- A survey of 1,010 U.S. job seekers' by career website Zety found that before candidates decide to accept or reject a job offer, they consider what the quality of the application and recruitment process is like and their impressions of the recruiters they met in interviews — but salary is the most influential factor, according to the results.
- More than half of respondents said it should take between one to two weeks following a first interview to receive a job offer from an employer. That expectation doesn't match reality, Zety said, citing a 2018 report by recruiting software firm Jobvite that found average time-to-hire among employers was 38 days in 2017, or about 5.5 weeks on average.

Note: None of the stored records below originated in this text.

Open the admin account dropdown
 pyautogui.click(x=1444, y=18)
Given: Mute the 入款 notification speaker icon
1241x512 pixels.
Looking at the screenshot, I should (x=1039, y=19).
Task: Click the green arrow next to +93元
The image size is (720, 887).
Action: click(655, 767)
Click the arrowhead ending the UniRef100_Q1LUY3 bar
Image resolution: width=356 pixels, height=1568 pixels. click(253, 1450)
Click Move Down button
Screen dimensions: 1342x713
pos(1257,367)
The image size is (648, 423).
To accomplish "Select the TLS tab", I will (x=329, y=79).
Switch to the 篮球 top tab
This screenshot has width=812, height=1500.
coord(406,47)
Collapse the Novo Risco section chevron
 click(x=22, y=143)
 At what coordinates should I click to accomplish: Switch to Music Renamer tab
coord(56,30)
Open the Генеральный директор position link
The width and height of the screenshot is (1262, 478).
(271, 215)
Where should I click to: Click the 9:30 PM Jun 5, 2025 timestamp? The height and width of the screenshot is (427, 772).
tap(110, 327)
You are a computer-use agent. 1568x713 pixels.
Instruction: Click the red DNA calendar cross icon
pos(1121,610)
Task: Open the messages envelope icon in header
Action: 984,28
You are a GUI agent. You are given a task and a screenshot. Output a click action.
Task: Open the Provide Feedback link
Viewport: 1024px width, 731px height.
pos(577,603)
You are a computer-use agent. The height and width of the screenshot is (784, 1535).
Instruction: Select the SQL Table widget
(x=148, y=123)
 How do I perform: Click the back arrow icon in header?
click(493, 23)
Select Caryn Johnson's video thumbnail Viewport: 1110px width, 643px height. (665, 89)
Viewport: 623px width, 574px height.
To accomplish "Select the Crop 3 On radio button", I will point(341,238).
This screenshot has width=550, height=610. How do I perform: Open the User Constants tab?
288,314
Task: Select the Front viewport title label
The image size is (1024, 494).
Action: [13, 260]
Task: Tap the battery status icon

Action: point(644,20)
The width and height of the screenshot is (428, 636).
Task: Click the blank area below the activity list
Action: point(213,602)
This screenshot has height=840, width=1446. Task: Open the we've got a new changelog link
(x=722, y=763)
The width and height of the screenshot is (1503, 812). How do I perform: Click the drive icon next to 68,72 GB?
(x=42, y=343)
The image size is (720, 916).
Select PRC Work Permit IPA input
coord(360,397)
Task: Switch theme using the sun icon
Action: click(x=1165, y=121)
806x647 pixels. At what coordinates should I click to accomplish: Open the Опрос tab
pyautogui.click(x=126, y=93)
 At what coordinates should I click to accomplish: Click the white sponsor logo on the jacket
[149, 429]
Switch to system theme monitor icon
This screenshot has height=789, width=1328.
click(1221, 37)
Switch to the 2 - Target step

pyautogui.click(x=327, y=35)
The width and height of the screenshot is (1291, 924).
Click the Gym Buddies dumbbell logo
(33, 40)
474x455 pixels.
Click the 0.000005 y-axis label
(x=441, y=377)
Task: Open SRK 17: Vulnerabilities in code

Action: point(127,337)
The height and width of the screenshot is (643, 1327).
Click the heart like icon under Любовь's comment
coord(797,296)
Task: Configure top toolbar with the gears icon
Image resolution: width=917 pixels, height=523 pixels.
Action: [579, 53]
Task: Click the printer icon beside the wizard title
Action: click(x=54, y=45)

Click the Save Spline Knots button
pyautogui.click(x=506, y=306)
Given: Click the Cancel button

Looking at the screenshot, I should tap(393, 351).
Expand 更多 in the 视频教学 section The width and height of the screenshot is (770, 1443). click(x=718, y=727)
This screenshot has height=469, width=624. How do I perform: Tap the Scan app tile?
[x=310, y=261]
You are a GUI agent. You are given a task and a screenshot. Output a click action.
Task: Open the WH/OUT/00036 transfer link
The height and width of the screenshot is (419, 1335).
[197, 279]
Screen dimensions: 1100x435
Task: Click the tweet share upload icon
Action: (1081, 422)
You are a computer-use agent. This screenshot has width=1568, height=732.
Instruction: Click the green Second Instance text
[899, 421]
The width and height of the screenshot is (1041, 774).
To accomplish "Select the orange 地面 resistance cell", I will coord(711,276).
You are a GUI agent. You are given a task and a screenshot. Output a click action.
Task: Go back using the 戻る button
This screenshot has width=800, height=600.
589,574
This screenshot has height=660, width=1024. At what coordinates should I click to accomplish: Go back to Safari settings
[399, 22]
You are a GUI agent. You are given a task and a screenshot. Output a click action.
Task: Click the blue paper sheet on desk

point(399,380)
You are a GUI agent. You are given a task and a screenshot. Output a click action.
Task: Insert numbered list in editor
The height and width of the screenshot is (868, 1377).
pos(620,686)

- Respondents named their top sources for learning about job openings as company websites, followed by job boards, job referrals and social media. Paid time off and medical coverage ranked as the most popular benefits among job seekers in the survey, Zety said.
In a candidate-driven job market, recruiters might see conflict between what their companies can deliver and what job seekers expect. But that disconnect might also extend to the recruiting process itself: a Randstad Sourceright study published in September found that while 77% of talent leaders considered their candidate experience to be "excellent" or "very good," 84% of candidates surveyed Randstad reported having negative experiences while job hunting.
As Zety's results show, an organization's values can be highly influential to candidates, so the recruiting process can be an optimal time for HR professionals to promote their organizations' brands. Still, employers need to play the long game when it comes to culture. A 2019 white paper from Alexander Mann Solutions found that while employers think employee value proposition (EVP) can be created during the hiring process instead of developed over time, this can end up in employers investing in expensive branding initiatives that don't reflect their true brand.
HR leaders shouldn't underestimate their ability to promote and sustain their employer's brand. In fact, according a survey by Page, CHROs are among the executives who work closest with chief operating officers on branding in many organizations. Page's survey showed HR leaders are increasingly working with communication and marketing officers — and even some CEOs — on brand promotion. This is occurring, in part, because of the social values of job seekers, many of whom select employers whose values are aligned with their own, Page said.